# Drowned Rat....just for fun



## luvmyfamily (Feb 12, 2012)

Don't make fun of my OLD Photoshop!  Here is the exif data, constructive critique is welcome. Out of focus?  I did put this in just for fun....I'm a newbie.  Ordered a new lens....can't wait til it gets here.  






Date and time original image was generated:* 2012:02:11 18:24:54
*Manufacturer:* Canon
*Camera model:* Canon EOS REBEL T3
*Exposure time, sec:* 1/20
*Aperture (F):* 4.00
*ISO speed rating:* 200
*Lens focal length, mm:* 18.0
*Orientation:* Normal
*Copyright:* I
*File change date and time:* 2012:02:12 13:31:31
*Aperture (APEX):* 4.0
*Flash:* Flash did not fire, compulsory flash mode
*Shutter speed (APEX):* 0.0452 (1/22)
*Exposure bias (APEX):* 0/1
*Metering mode:* multi-segment
*Exposure mode:* Manual exposure
*White balance:* Auto white balance
*Scene capture type:* Standard
*Artist:* I
*X Resolution:* 72/1
*Y Resolution:* 72/1
*Units:* 2
*SoftWare:* Adobe Photoshop 7.0
*YCbCrPositioning:* Co-sited
*Exif version:* 0230
*ComponentsConfiguration:* YCbCr
*Colorspace:* 65535
*PixelXDimension:* 3088
*PixelYDimension:* 2056
*FlashPix Version:* 0100
*Compression:* 6
*WhitePoint:* 313/1000,329/1000
*PrimaryChromaticities:* 64/100,33/100,21/100,71/100,15/100,6/100
*YCbCrCoefficients:* 299/1000,587/1000,114/1000
*FocalPlaneXResolution:* 3088000/905
*FocalPlaneYResolution:* 2056000/595
*FocalPlaneResolutionUnit:* 2
*


----------



## Thunder_o_b (Feb 12, 2012)

This is a cute shot


----------



## luvmyfamily (Feb 12, 2012)

Thunder_o_b said:


> This is a cute shot



Thanks, he's my babydoll  It is however out of focus.  Hoping one of the more advanced people on here can tell me how I could have gotten this in better focus.  Was tricky with a moving dog that wouldn't be still.  I ordered a 50mm f/1.4 lens.  Hoping this will improve portraits, which is what I am more into.


----------



## MTVision (Feb 12, 2012)

luvmyfamily said:
			
		

> Thanks, he's my babydoll  It is however out of focus.  Hoping one of the more advanced people on here can tell me how I could have gotten this in better focus.  Was tricky with a moving dog that wouldn't be still.  I ordered a 50mm f/1.4 lens.  Hoping this will improve portraits, which is what I am more into.



Your shutter speed is really slow.  Too slow, IMO, for a living breathing dog.
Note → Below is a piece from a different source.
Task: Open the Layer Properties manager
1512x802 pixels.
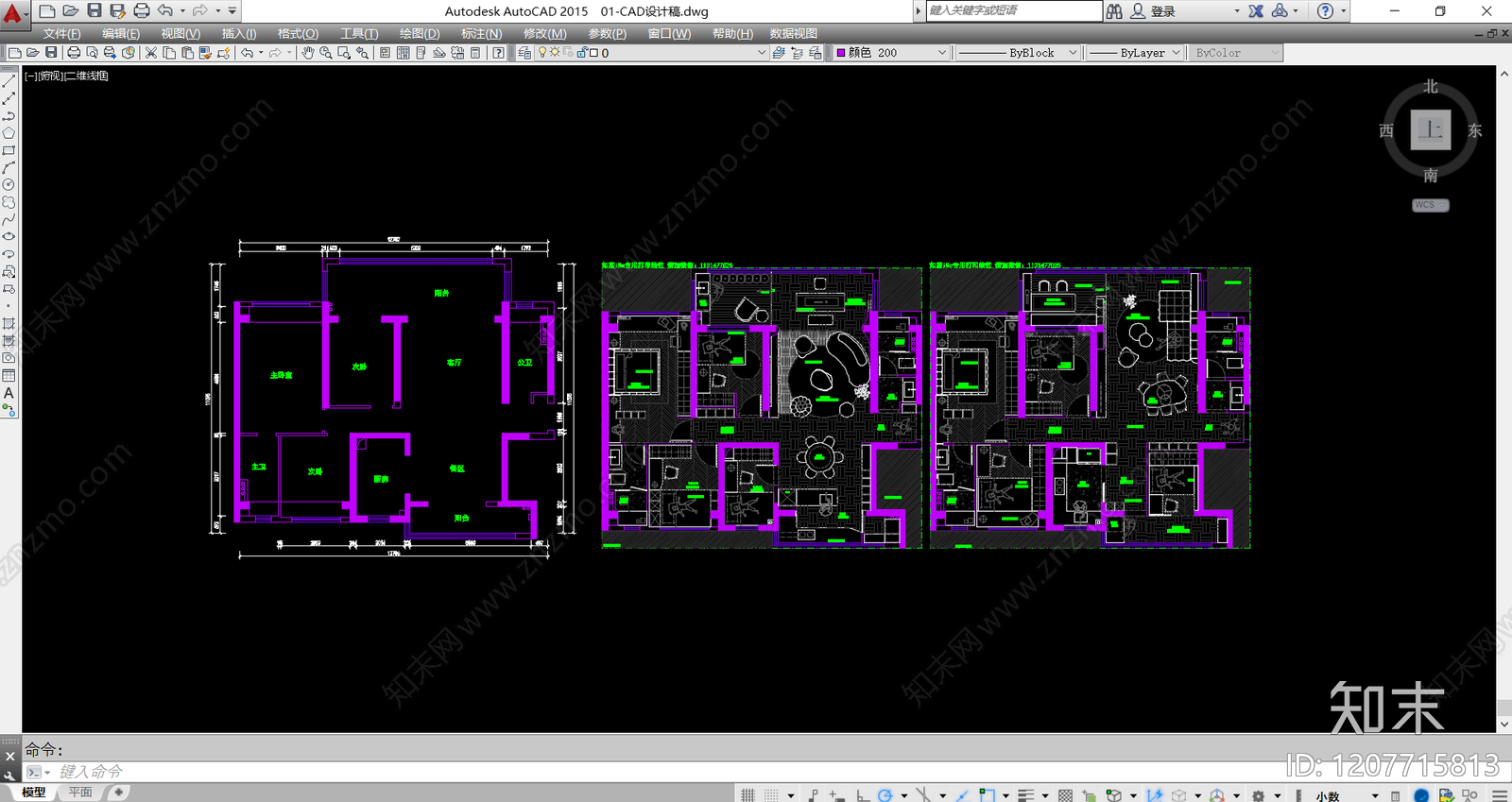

Also, there might be a little shake just from the camera. 1/20 is too slow to handhold. 

The 50mm 1.4 is a great lens (I have the Nikon version) but heres a heads up. Don't shoot it at 1.4. Your photos will be completely out of focus due to the super shallow depth of field. It's really hard to nail focus at that aperture, especially for someone fairly new. I'm not saying you can't ever shoot wide open (though people on here will tell you different) but just be aware that, in the beginning, they are most likely going right to the trash.  
But anyways - congrats on the new lens. Have fun with it.....


----------



## luvmyfamily (Feb 12, 2012)

MTVision said:


> luvmyfamily said:
> 
> 
> 
> ...


Megan, since I am new, what do you think I should have set my shutter speed at?  Also, about the lens, I am wondering if i should've gotten the 1.8.


----------



## The_Traveler (Feb 12, 2012)

You are shooting at an extreme wide angle and, even at that small f stop of F4 you should have enough DOF, but 1/20 is almost certainly causing motion blur.

Up your iso, increase your shutter speed and f stop and you'll have all the sharpness you can use.


----------



## luvmyfamily (Feb 12, 2012)

The_Traveler said:


> You are shooting at an extreme wide angle and, even at that small f stop of F4 you should have enough DOF, but 1/20 is almost certainly causing motion blur.
> 
> Up your iso, increase your shutter speed and f stop and you'll have all the sharpness you can use.



I am going to try this shot again and post in a bit on what you just suggested.


----------



## The_Traveler (Feb 12, 2012)

and shoot from further away.


----------



## MTVision (Feb 12, 2012)

luvmyfamily said:
			
		

> Megan, since I am new, what do you think I should have set my shutter speed at?  Also, about the lens, I am wondering if i should've gotten the 1.8.



I would try to keep the shutter speed above 100. 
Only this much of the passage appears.